Surrogacy Endpoint for PFS in Follicular Lymphoma Identified

Complete response at 30 months (CR30) may be a useful surrogate endpoint for progression-free survival (PFS) in trials of first-line follicular lymphoma treatments, according to the results of a pooled analysis of chemotherapy, immunotherapy, and chemoimmunotherapy trials published recently in the Journal of Clinical Oncology.

“The analysis demonstrated that treatment effects on CR30 strongly predict treatment effects on PFS,” wrote researcher Qian Shi, PhD, of Mayo Clinic, Rochester, Minnesota, and colleagues. “The results are highly consistent across various surrogacy estimation methods and sensitivity analyses. The strong association was maintained irrespective of the inclusion of rituximab in the regimen or whether the trials involved random assignment at induction or maintenance.”
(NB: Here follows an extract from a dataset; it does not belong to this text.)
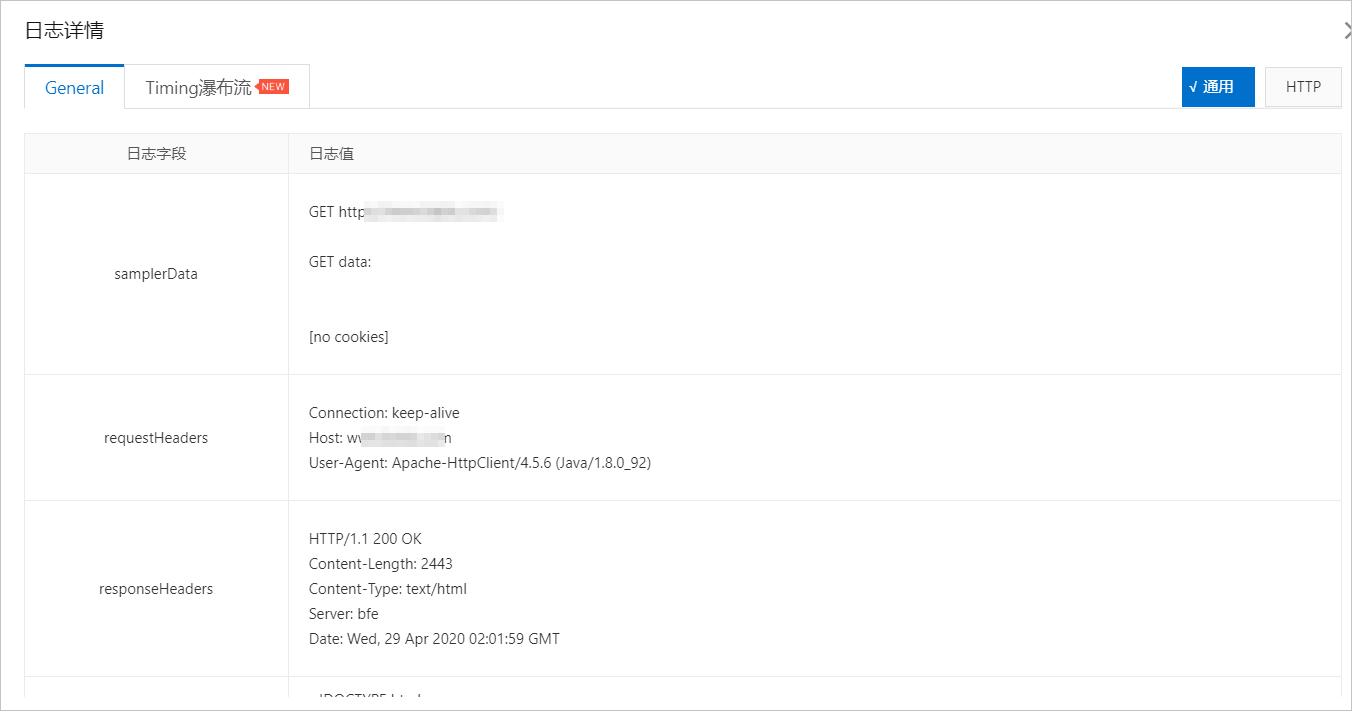Click the HTTP/1.1 200 OK status line
The height and width of the screenshot is (711, 1352).
[x=365, y=539]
According to the study, PFS is the principal endpoint for the regulatory approval of new agents for follicular lymphoma. However, because of the indolent nature of the disease, the median PFS in many clinical trials may be as long as 6 to 8 years, limiting “the ability to expeditiously provide new effective therapeutic options.”

With this analysis, Shi and colleagues wanted to identify alternative endpoints that could be measured earlier in the course of the disease and could reliably predict PFS. They conducted a prospectively planned pooled analysis of data from 3,837 patients included in 13 randomized multicenter trials of induction and maintenance regimens in first-line follicular lymphoma published after 1990.

They used both linear regression (R²_WLS) and bivariate copula (R²_Copula) models to correlate CR30 odds ratios with the PFS hazard ratio (HR). Prespecified criteria for surrogacy required either R²_WLS or R²_Copula of 0.80 or greater.

According to the researchers, the prespecified surrogacy threshold was met with an R²_WLS of 0.88 (95% CI, 0.77–0.96) and an R²_Copula of 0.86 (95% CI, 0.72–1.00). A minimum 11% absolute improvement in CR30 from a 50% control rate predicted a significant treatment effect on PFS (HR, 0.69).

“The relationship between CR30 and PFS was maintained across all evaluated trials, including induction-only trials, which suggests that even if standard-of-care treatment changes from a 30-month total course, the endpoint will be robust for therapeutic strategies that seek durable complete response,” the researchers wrote. “These findings support CR30 as appropriate for use as a primary study endpoint in patients with previously untreated follicular lymphoma, with the intent of bringing novel therapies to this patient population years before PFS results are available.”